O Homem só
Luciano Siqueira
Desde os primeiros dias de sala de aula no curso médico da Universidade Federal de Pernambuco, alguns colegas vaticinavam que eu seria psiquiatra – mesmo que eu lhes dissesse não sentir nenhuma atração pelo metier. “Mas você atrai confidentes, cara, e isso é coisa de psiquiatra”, insistiam.
Não me tornei psiquiatra, a residência médica fiz de generalista, depois a pós-graduação em saúde pública e finalmente dediquei-me a tratar de crianças – uma das minhas paixões na vida. Mas, é verdade, continuei estrada afora compartilhando confidências, mesmo com desconhecidos nas mais diversas situações: em encontros casuais em mesa de restaurante, em salão de embarque de aeroporto, na sala de espera de consultório médico, no taxi.
Devo dizer - por uma questão de justiça –, disso me beneficio pra caramba, cá com meus botões extraindo lições de cada caso.
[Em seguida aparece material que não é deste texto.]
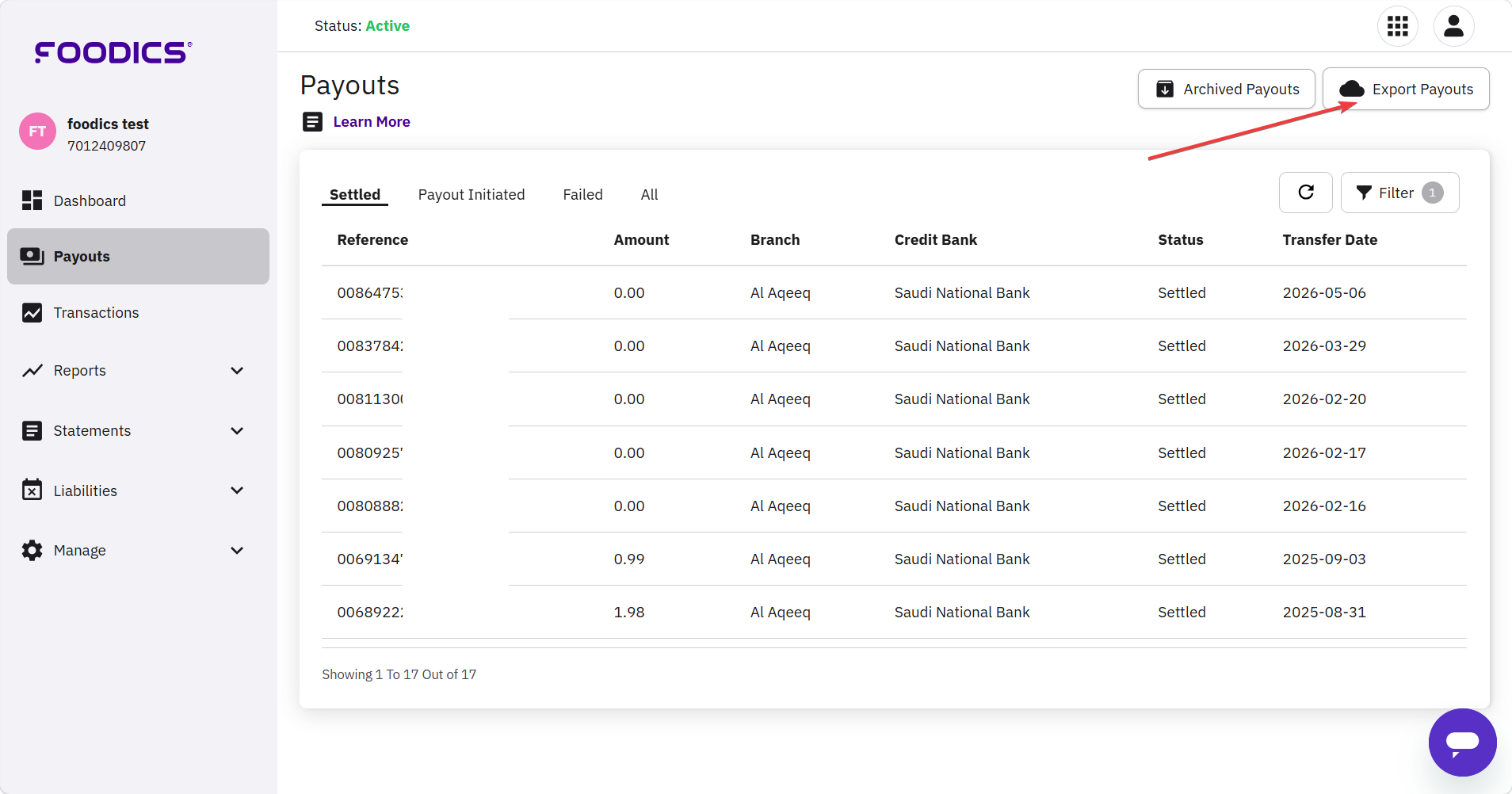Screen dimensions: 1512x794
Task: Switch to the Payout Initiated tab
Action: (x=472, y=195)
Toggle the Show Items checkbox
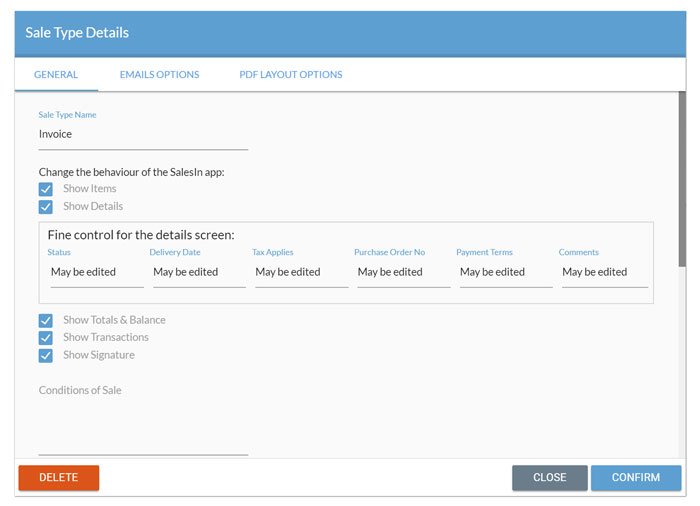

O senhor “X” (não lhe perguntei o nome, falha minha) encontrei na sala de espera do oculista. Companheiro de geração, um tanto alquebrado mas de olhar vivo e gestos seguros. Eu lia as “70 Historinhas” de Drummond. Fechei o livro e olhei a esmo, enfadado pela espera. Foi a deixa: “Dr. Luciano, o senhor não me conhece... Eu acompanho sua luta há muito tempo...”, e por aí seguiu numa referência generosa à minha conduta pública como introito.
Um homem sensato, sensível, receptivo ao drama alheio. Uma espécie de “loja de conveniência” nas relações interpessoais, tal a variedade de situações que mencionou em não mais do que meia hora de conversa. Desfiou gestos de plena solidariedade, sem que seu relato traísse qualquer traço de presunção. (“Amigo é pra essas coisas”, ouvi em silêncio a voz de Paulinho da Viola). Falava naturalmente. Eu apenas escutava, uma pergunta aqui outra acolá para lhe facilitar o relato. Até que, voz embargada, confessou-se um homem só. Paradoxalmente só – ele que a todos socorria, o ombro amigo e ponderado, via-se entretanto ilhado num instante adverso. - “Tenho tomado decisões muito sérias a esta altura de minha vida sem ter a quem recorrer. Acerto sozinho, erro sozinho”.
Ouvidos atentos à recepcionista, que me chamaria à sala do Dr. Durval a qualquer momento, sem perder contudo uma só palavra do que me dizia. Via-me como que diante do espelho, em algumas passagens do seu desabafo – quem de nós em algum momento nas arenas da vida não se sentiu carente de um uma palavra amiga, um abraço compreensivo e solidário, um instante de cumplicidade? Mesmo esse amigo de vocês, a vida toda cercada de carinho e compreensão, já viveu isso: uma situação em que bastava “um gesto, ainda que de longe, de leve” (como no poema de Cecília Meireles) e colheu apenas a mais ruidosa indiferença.
Comovido eu estava com a solidão do senhor “X”. Emocionado, solidário, cúmplice. Até que nossa conversa foi interrompida pela atendente, que o chamou para a consulta, quase ao mesmo tempo em que eu também era chamado. Separamo-nos assim bruscamente, ambos sem o cuidado de nos darmos os telefones e nos dispormos a novos encontros. Na saída, as pupilas dilatadas, de olho no relógio e na agenda, sequer me lembrei de procurar o fugaz amigo para o último cumprimento. Quem sabe possamos nos ver novamente no oculista. Há muito que aprender com a sua solidão.